Visual inspection method: Preliminarily determine the faulty part through methods such as observing, listening, touching and smelling. Observe the system alarm information, whether the appearance of components is damaged, listen to whether the operating sound of the equipment is abnormal, feel whether the temperature of the motor, bearings and other parts is too high, and smell whether there is a burnt smell inside the electrical cabinet.

Instrument testing method: Use multimeters, oscilloscopes and other instruments to test whether the voltage, current and signal of the electrical circuit are normal. Use measuring tools such as dial indicators and micrometers to check whether the accuracy and clearance of mechanical components meet the requirements.

Isolation and troubleshooting method: By disconnecting non-critical loads and replacing suspected faulty components, etc., gradually narrow down the scope of the fault. For example, when a servo motor is suspected to be faulty, a motor of the same specification can be replaced for testing.

Data analysis method: By combining the machine tool manual, system diagnosis manual, maintenance history and other materials, compare the fault phenomena to find possible causes and solutions.

3. Typical troubleshooting examples

The temperature of the main shaft bearing is too high: If the preload is too large, the preload of the bearing needs to be readjusted. If the bearing is damaged, a new one should be replaced in time. If the lubricating oil is dirty, the spindle box needs to be cleaned and the lubricating oil replaced.

After the tool is clamped, it cannot be released: The pressure of the tool release hydraulic cylinder and the position of the travel switch can be adjusted, or the nut on the disc spring can be adjusted to reduce the spring clamping amount.

If the motor rotates but the tool magazine does not, it is necessary to check whether the coupling and bearing between the motor and the tool magazine are damaged, or whether there is any foreign object blocking the tool magazine. If neither the motor nor the tool magazine rotates, it is necessary to check whether the self-locking circuit, the PLC output signal, and the strong current circuit are faulty.

Ⅲ. Long-term maintenance strategy: Extend the life cycle of equipment

1. Regular precision inspection and adjustment: Every quarter or half a year, the positioning accuracy, repeat positioning accuracy, backlash, etc. of the machine tool are inspected, and precise data is obtained using professional equipment such as laser interferometers and ballbar gauges. If the test results exceed the allowable range, accuracy compensation should be carried out by adjusting the clearance of the lead screw nut pair, replacing worn parts, modifying system parameters, etc.

2. Preventive replacement of key components: According to the equipment user manual and maintenance experience, replace vulnerable parts regularly. For instance, inspect and replace the brushes of the DC motor annually to prevent excessive wear from affecting the motor's performance. Replace the battery used for storage in the numerical control system every 1 to 2 years to ensure that parameters are not lost. Regularly replace the hydraulic oil, cutting fluid, air filter element, etc., to ensure the system is clean and its performance is stable.

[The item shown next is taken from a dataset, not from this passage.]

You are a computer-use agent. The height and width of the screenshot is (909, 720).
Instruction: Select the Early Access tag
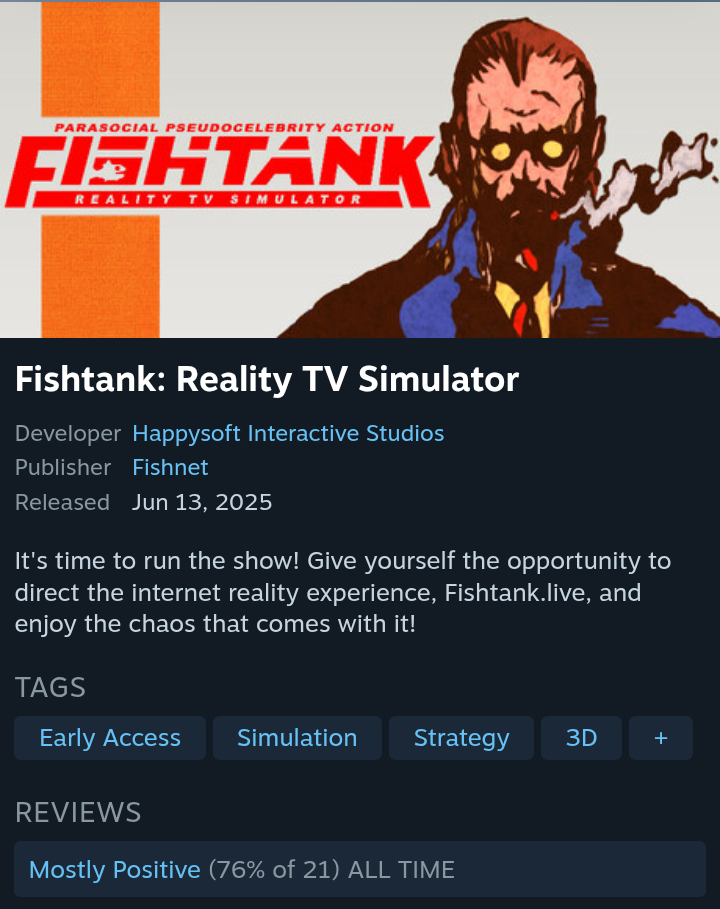110,738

3. In-depth maintenance of the electrical system: Check monthly whether the connection terminals of the electrical cabinet are tightened, test whether the grounding resistance meets the requirements, and replace aged cables and insulating materials in a timely manner. Clean the heat dissipation and ventilation system of the electrical cabinet every six months and replace the air duct filters to prevent dust accumulation from causing the system to overheat. For spare printed circuit boards, they should be regularly installed in the system and powered on for operation to prevent damage from long-term idleness.

4. Special Maintenance during the idle period of equipment: When CNC machine tools are not in use for a long time, they should be powered on for a trial run once every 1 to 3 weeks, with each idle run lasting about 1 hour. This is to utilize the heat generated by the machine itself to reduce the humidity inside the machine and prevent electronic components from getting damp. At the same time, regularly check the battery power of the system. If a battery alarm occurs, replace it in time to avoid parameter loss.